Aim of the task:
Copy down the listing below verbatim, from the line with "You are a computer-use agent. Viewport: 1194px" to the line with "Action: (177, 699)", both included. Omit the pictures from your answer.
[Start Given information]
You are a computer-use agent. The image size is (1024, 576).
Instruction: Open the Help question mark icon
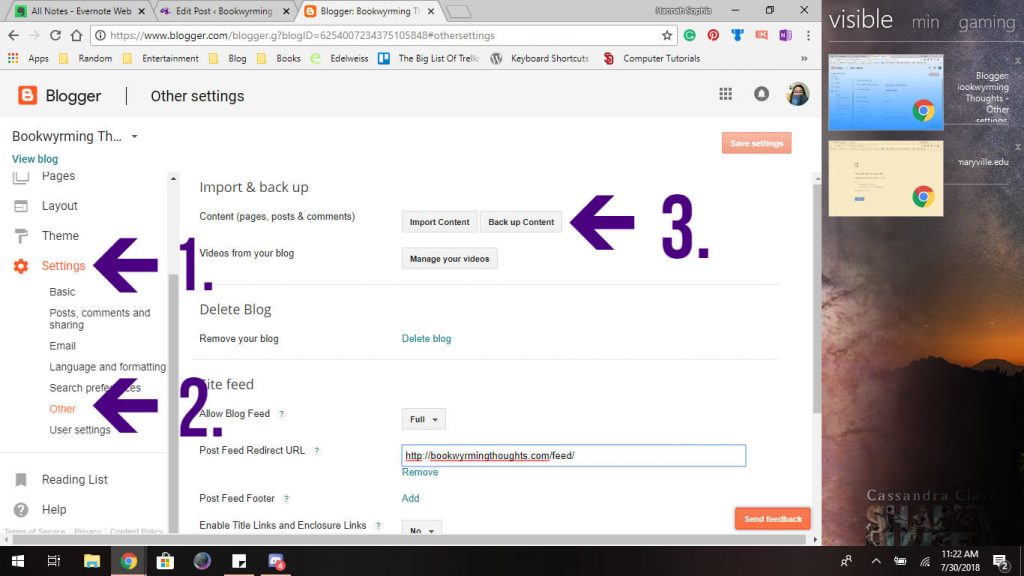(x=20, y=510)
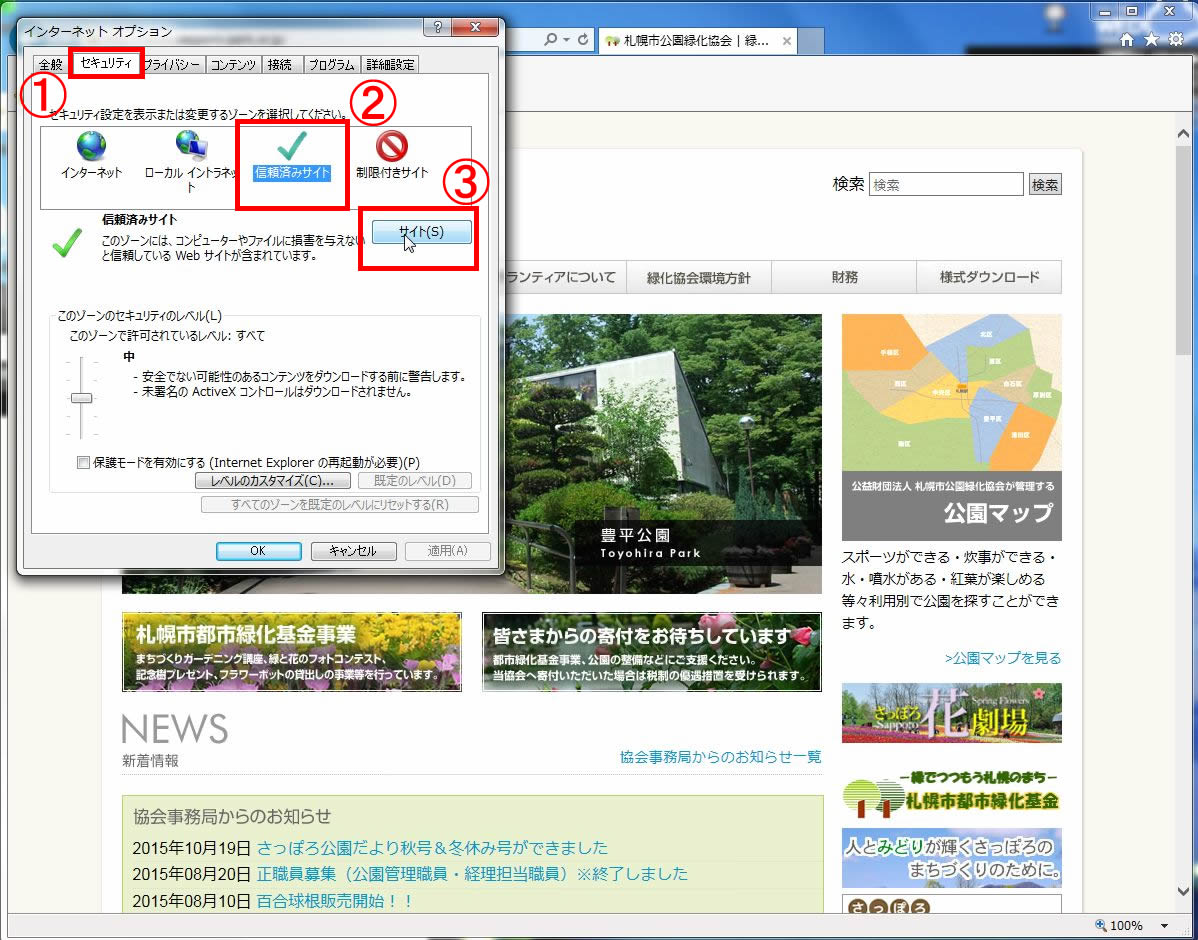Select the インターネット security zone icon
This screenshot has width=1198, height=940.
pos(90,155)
[End Given information]
[Start Given information]
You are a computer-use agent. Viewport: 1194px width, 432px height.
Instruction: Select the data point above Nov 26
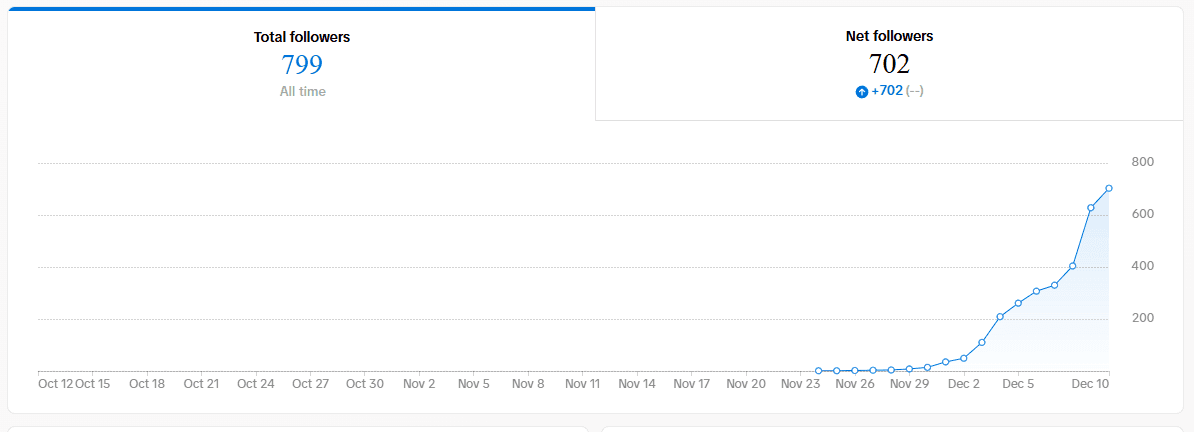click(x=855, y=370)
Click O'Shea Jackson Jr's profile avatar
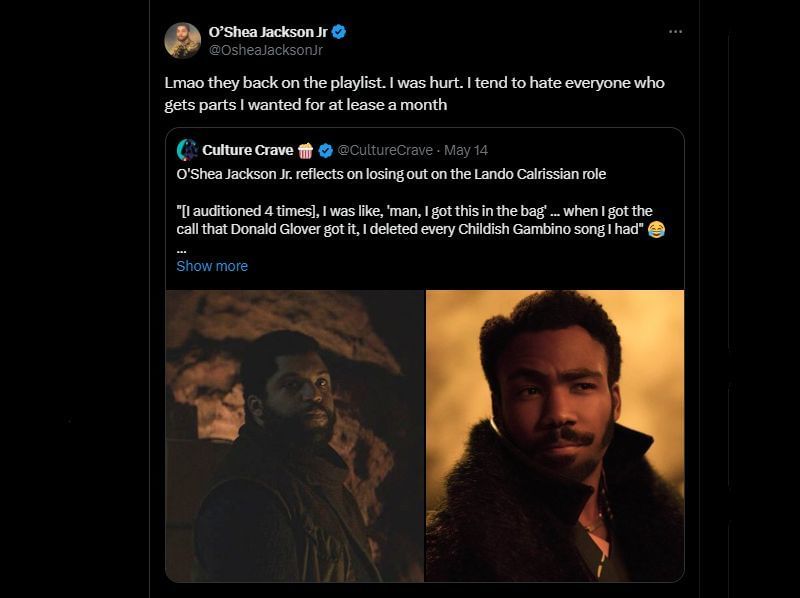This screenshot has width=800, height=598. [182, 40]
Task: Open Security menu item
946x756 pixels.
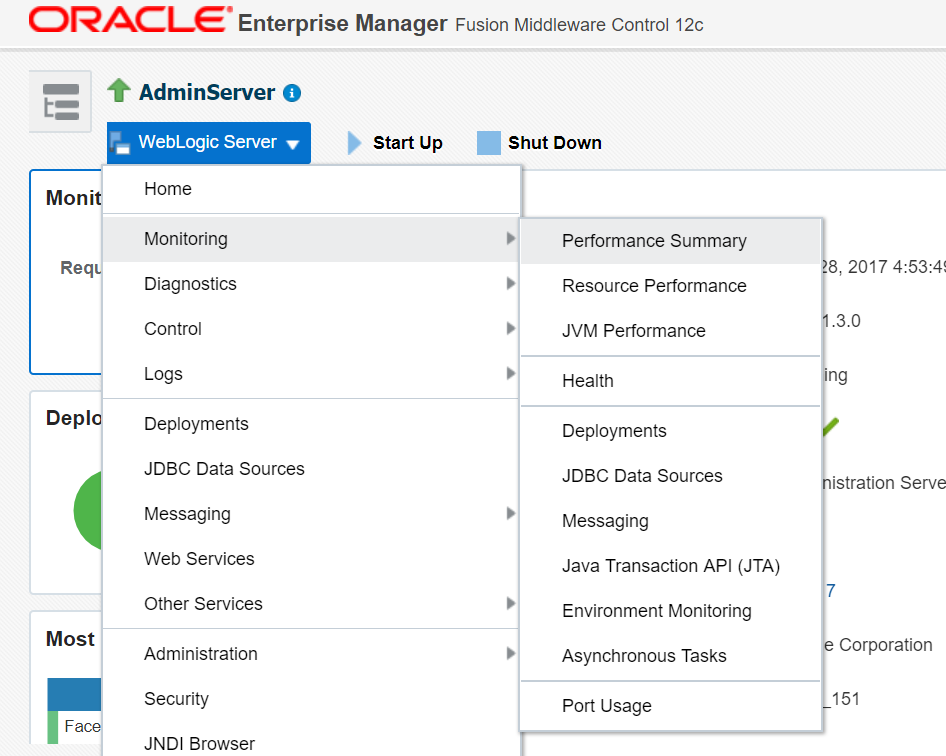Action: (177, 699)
[End Given information]
Finished task:
You are a computer-use agent. Viewport: 1194px width, 432px height.
Instruction: Select the data point above Nov 26
click(x=855, y=370)
Click O'Shea Jackson Jr's profile avatar
This screenshot has width=800, height=598. [182, 40]
Task: Open Security menu item
946x756 pixels.
Action: (177, 699)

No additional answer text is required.